Mel Gomes é assistente social de formação e escritor por natureza ou constituição. Escreve desde 2017, já tem um livro publicado e outro projeto no prelo.


Força é mudares de vida
— Rilke

Que a necessidade de recomeçar é tão forte que precisa as muitas principiar pelas raízes, disso não duvidamos; que recomeços há que são como um surgir novamente, disso não duvidamos.

Mas quem intui? Não muitos, quem ama, somente.

Com uma só visão Maria Carminha teve tudo o que precisava, as palavras e o que fazer; que doesse, doeria; que lágrimas fossem derramadas, que fossem; mas que há recomeços urgentes, disso não duvidamos.

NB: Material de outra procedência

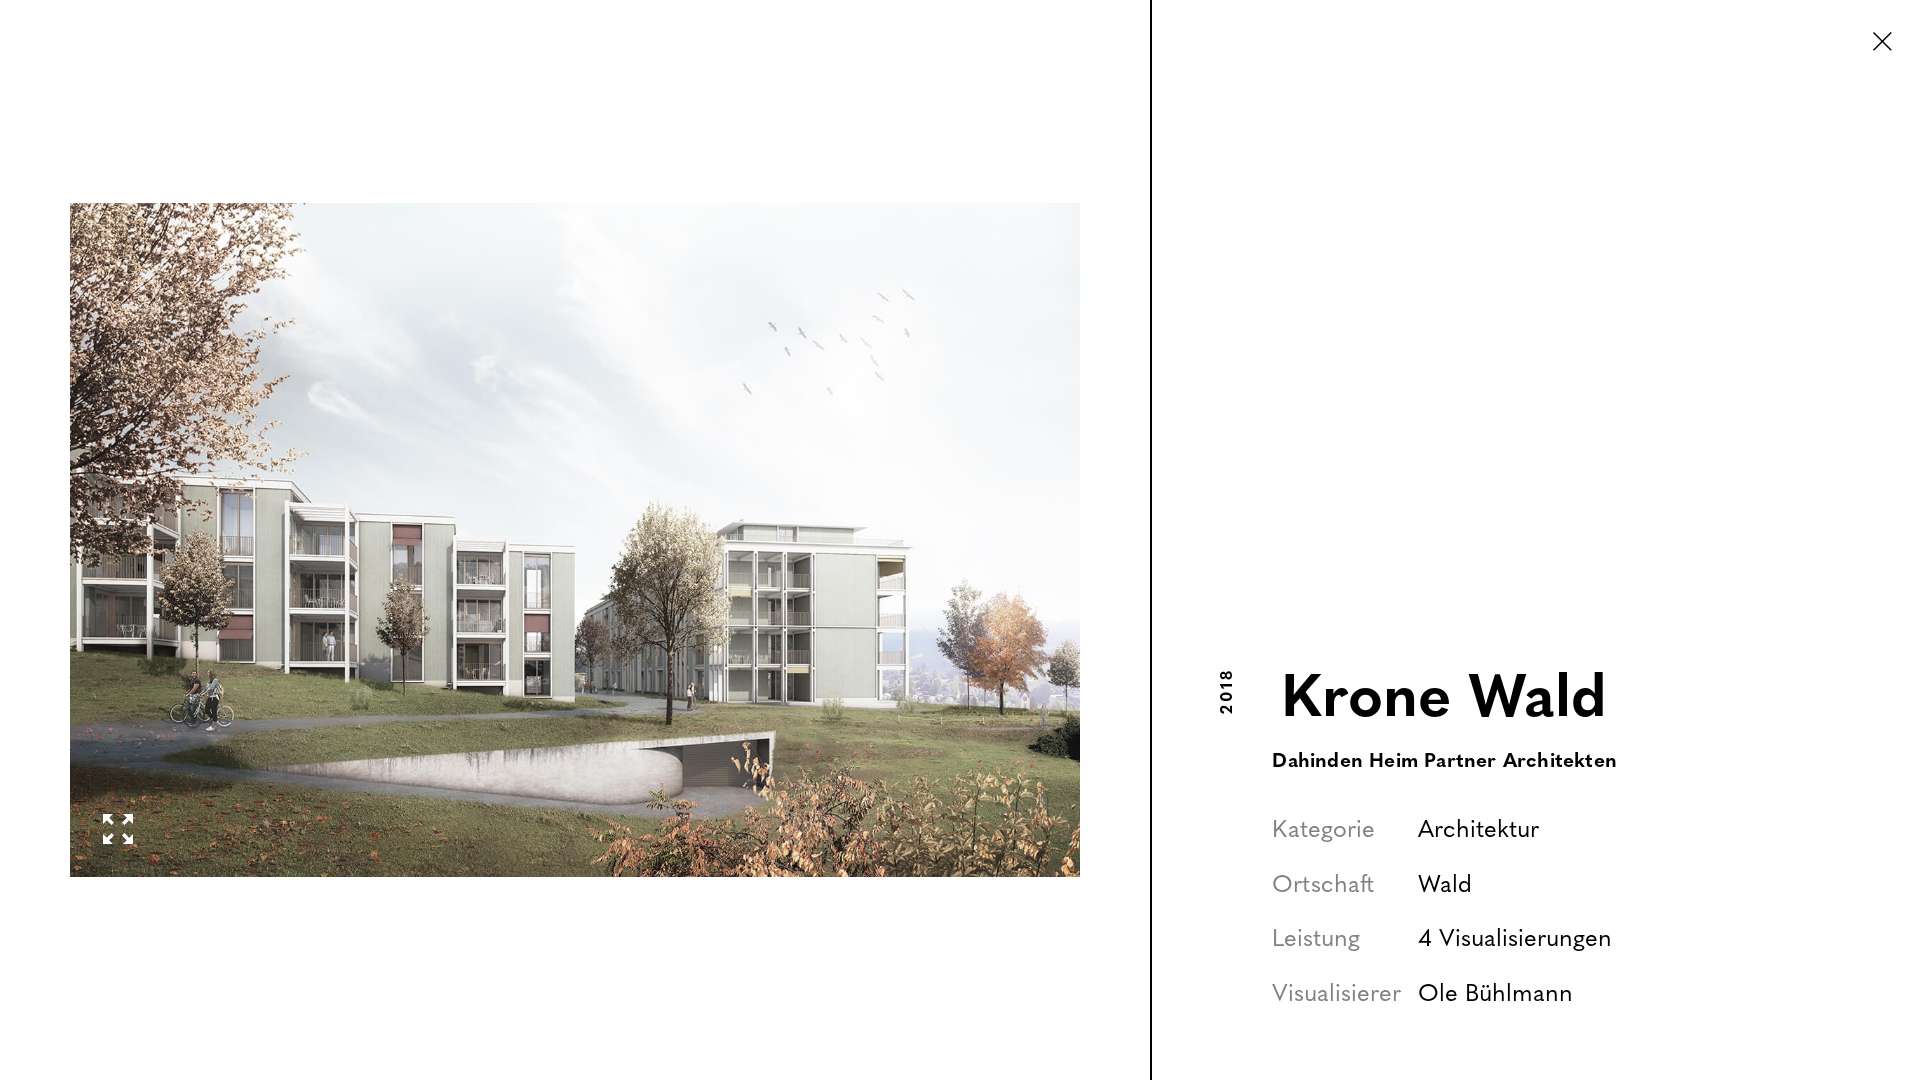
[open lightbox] (575, 539)
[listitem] (576, 540)
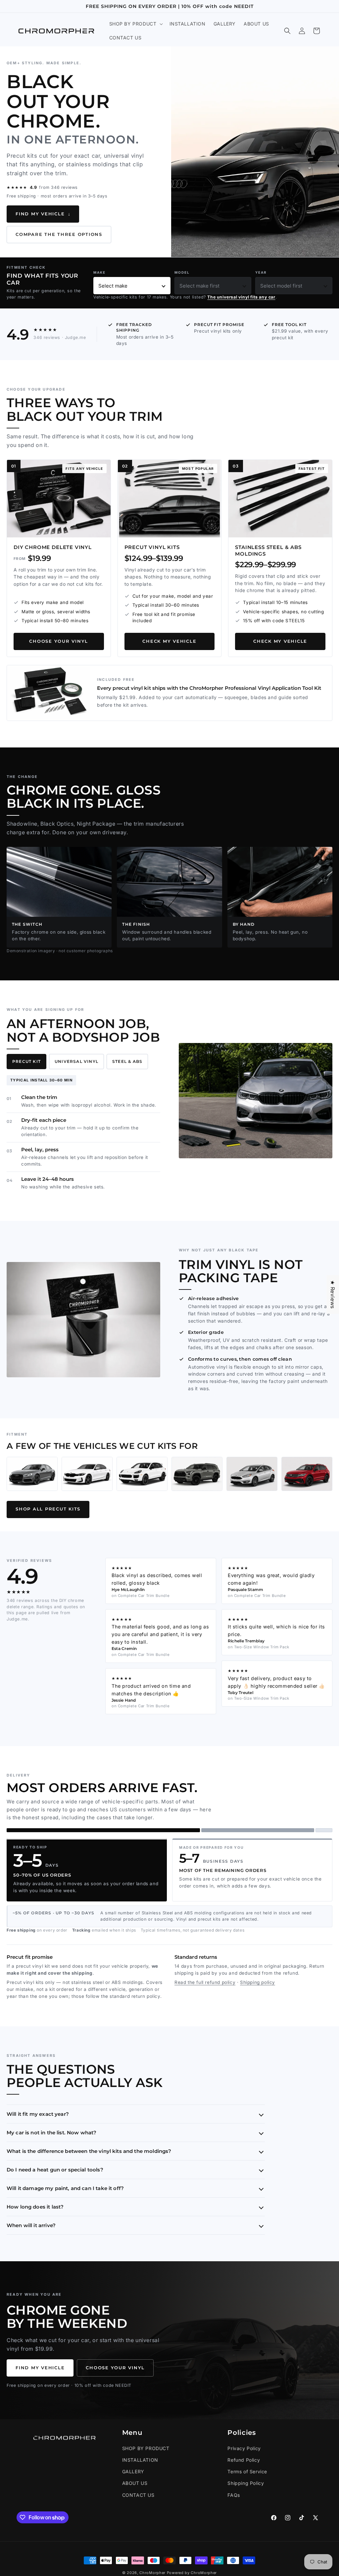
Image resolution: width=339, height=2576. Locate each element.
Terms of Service (247, 2471)
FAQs (233, 2495)
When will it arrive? (31, 2225)
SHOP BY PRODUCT (146, 2448)
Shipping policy (257, 1982)
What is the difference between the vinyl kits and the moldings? (89, 2151)
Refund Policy (243, 2460)
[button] (135, 24)
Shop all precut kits (48, 1509)
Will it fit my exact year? (38, 2114)
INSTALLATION (140, 2460)
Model (182, 272)
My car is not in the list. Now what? (51, 2132)
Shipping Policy (245, 2483)
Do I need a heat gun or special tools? (55, 2169)
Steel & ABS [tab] (127, 1061)
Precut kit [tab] (26, 1061)
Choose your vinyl (58, 641)
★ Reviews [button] (332, 1294)
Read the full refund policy (204, 1982)
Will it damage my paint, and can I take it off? (65, 2188)
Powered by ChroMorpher (192, 2572)
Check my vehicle (169, 641)
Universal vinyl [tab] (76, 1061)
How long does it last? (35, 2207)
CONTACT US (138, 2495)
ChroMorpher (152, 2572)
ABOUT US (135, 2483)
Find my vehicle (43, 214)
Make (99, 272)
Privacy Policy (244, 2448)
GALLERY (133, 2471)
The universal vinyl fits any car (241, 297)
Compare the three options (59, 234)
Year (261, 272)
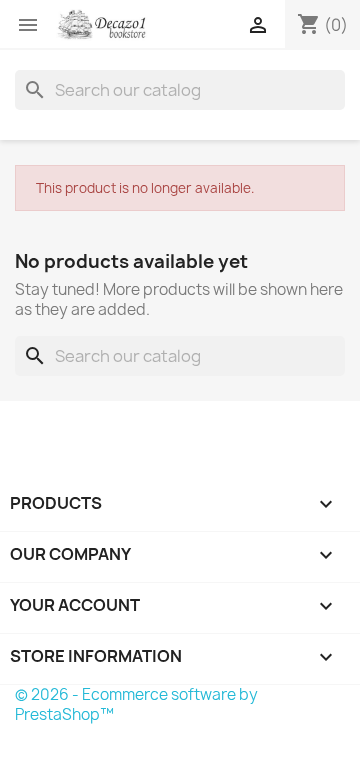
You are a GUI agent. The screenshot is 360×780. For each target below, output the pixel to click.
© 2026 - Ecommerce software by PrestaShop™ (136, 704)
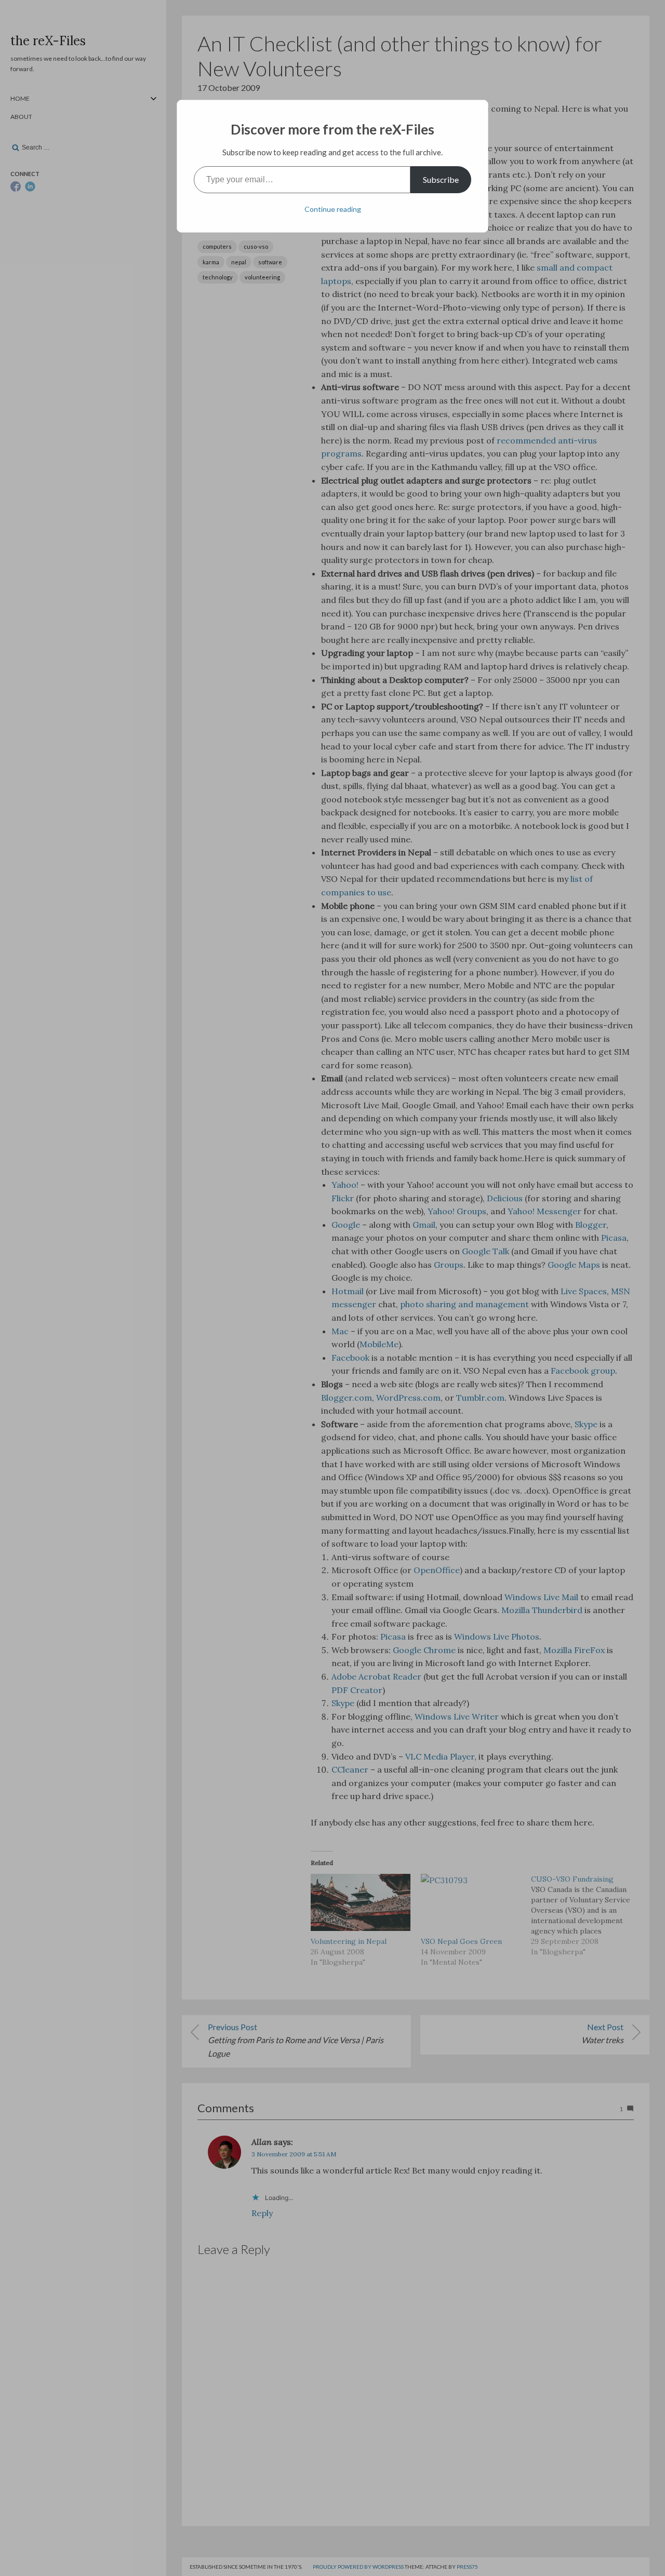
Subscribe (441, 179)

Olhou apenas uma vez para os piolhos na cabeça da menina para saber que precisava raspar todo o cabelo. E a menina coçava com os seus dedinhos e unhinhas, até arrancar também cabelos e escamas da sua pele, mas era um piolho desgraçado que não dava paz. E de piolho em piolho perde-se a guerra.

Carminha não disse muita coisa, cozinhava suas ideias; era melhor que seu marido não soubesse, os homens temem os recomeços ousados. Mas também ela temia nas batidas de seu coração; e, em seguida, com novas batidas, recobrava uma coragem boba. Das melhores.

Rasparia o cabelo de sua filha, não importa se os meninos do Barreiro fossem rir dela; o riso nem sempre é amigo, mas é preciso ser solícito para sua própria força. Seja riso ou não-riso. A menina não entenderia, talvez também temesse, mas confiava na mãe Carminha, e ela confiava em seus santos.

Havia muito com o que se preocupar na vida, problemas famintos, outros violentos, o barraco que caía; mas olhar de frente para o um recomeço pede muito de nós mesmo, ela não duvidava. Mesmo nos seus vinte e seis anos, precisou recomeçar muitas vezes, necessitando inventar lugares para ser feliz, acreditando neles e os perseguindo. A menina aprenderia.

Mas a menina, antes, era tão triste. Piolhenta, a coceira era uma agonia sem fim. Carminha olhava. Colocava a mão entre o cabelo crespo dela, lá via a marcha dos soldadinhos malditos gordinhos de sangue. Gostava de matar eles nas unhas, fazia plac, ficava a mancha de sangue; entendia uma vingança, mas o problema não se remediava.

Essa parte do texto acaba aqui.